You’re thinking of this now as autumn pools the center of your dorm room. You’re thinking about the silent promise you made to both your campus sister and yourself as the soft hum of heater rumbles like the heartbeat beating against the chest. You are thinking of the unwatched lectures, the readings, the essays who’ve colonized your little desk. You’re thinking about the awkward dining hall gap—those moments suspended between two and five, the counters bare ‘cept floppy slices of pizza. And of course, you’re thinking about your orgs: the meetings for the academic, but also for the leisure. You’ve never realized how different demographics of people prioritize time so differently. Back home:
Sundays were for washing
Saturday was for thinking about Sunday.
Fridays were for thinking about Sunday.
Thursdays were for thinking about Sunday.
Wednesdays were for thinking about Sunday.
Tuesdays were for thinking about Sunday
Mondays were for thinking about Sunday.
Sunday was for thinking about Sunday.
But silk never needs to think about Sunday. Silk lathers and drains, twenty minutes or less. Silk never has to think: write my essay or wash my hair? If I start now, the braids should only take two—maybe three days max…The way water wraps itself around those coils. Wash and Go? You choke back a laugh—your roommate meets your eye from across the room. Careful, you don’t want your thoughts to rent the air, so you clear your throat as if it’s the glass between your palm that has brought you joy. Quickly, before morning ages, there are decisions that need to be made! The internet whispers hacks, the tips, exposes the pathway towards ease. Wash Day. Not to be confused with conceit, your hair is not just an accessory. Your hair is politics, your hair is love, your hair is fashion, your hair is survival. Wash Day. For you, there is a blocked moment, once a week, where you are forced to revisit yourself—the mirror a time-lapse for reflection, the water a kiss, the shampoo a moment to drain the bad, the conditioner a sealer for joy. So what does it mean when this space forgets this day belongs to you. And every preceding day afterwards is meant for thinking about this space that belongs to you. Imagine the email to your professor:
You: Dr. X, I need an extension on the midterm. Today is washday.

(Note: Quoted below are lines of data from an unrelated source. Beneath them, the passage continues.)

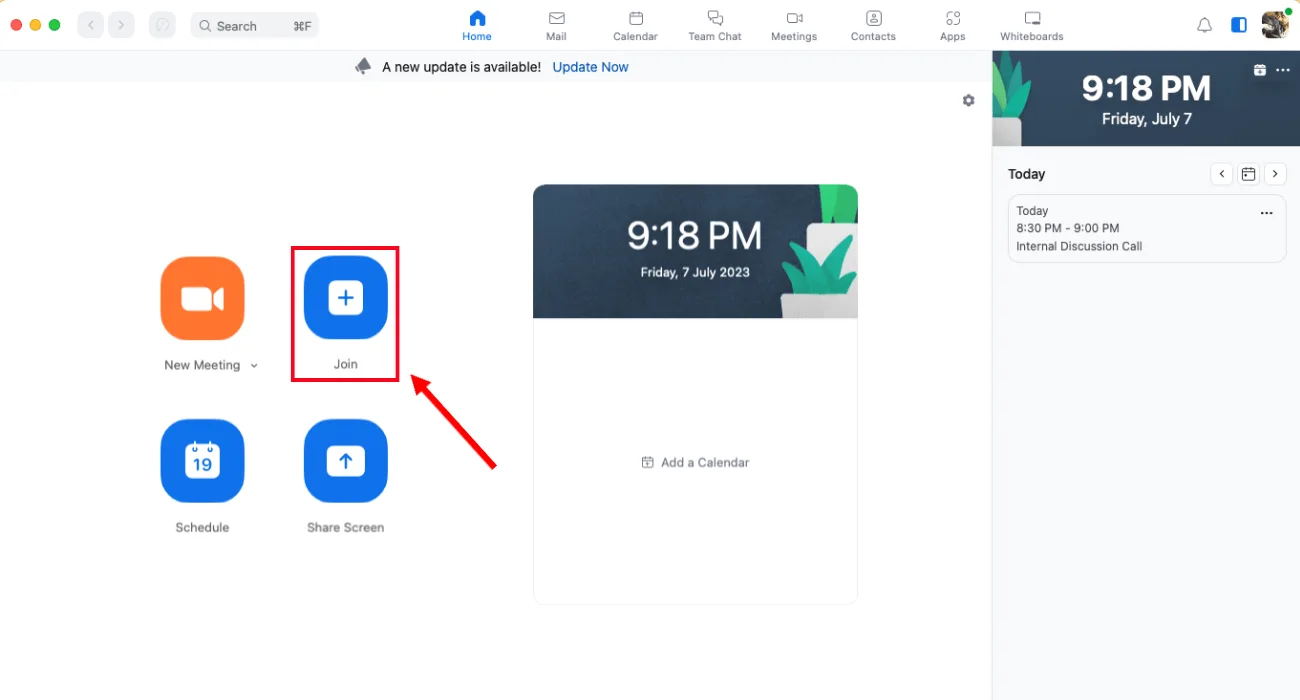1300x700 pixels.
Task: Click the Update Now link
Action: (x=589, y=66)
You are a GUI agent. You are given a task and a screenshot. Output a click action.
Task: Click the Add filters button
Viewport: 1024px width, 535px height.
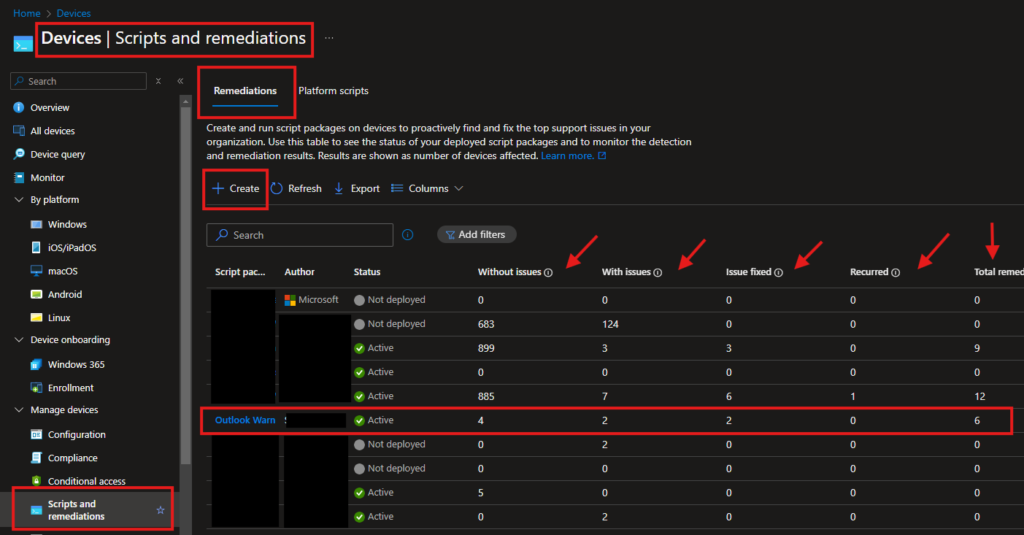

Dr. X: Request granted, looking at that dry head has been making me itch.
Now smile again, because this is a cultural thang. Because this is a, self-care isn’t always pink, sometimes its tugging too hard because your arms hurt from combing, apologizing to the scalp because now ain’t the time to go bald thang; a sometimes self-care looks like beads of sweat forming not because of the plastic bag around your temples, but rather exhaustion from dodging silk glances, laced with confusion thang. Or maybe some days it’s simply a survival thang.
Out the corner of your eye, your roommate jumps from her bed, asking if you want to accompany to the dining hall. Your hunger makes its mind for you—because one more day couldn’t hurt…right?